BRIEF:
Print out every line of the listing below without alteration.

DATA FOR THIS EXERCISE:
Content starts
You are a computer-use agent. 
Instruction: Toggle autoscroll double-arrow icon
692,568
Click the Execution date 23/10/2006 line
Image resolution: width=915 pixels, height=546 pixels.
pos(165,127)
Content ends
WRITTEN ANSWER:
You are a computer-use agent. 
Instruction: Toggle autoscroll double-arrow icon
692,568
Click the Execution date 23/10/2006 line
Image resolution: width=915 pixels, height=546 pixels.
pos(165,127)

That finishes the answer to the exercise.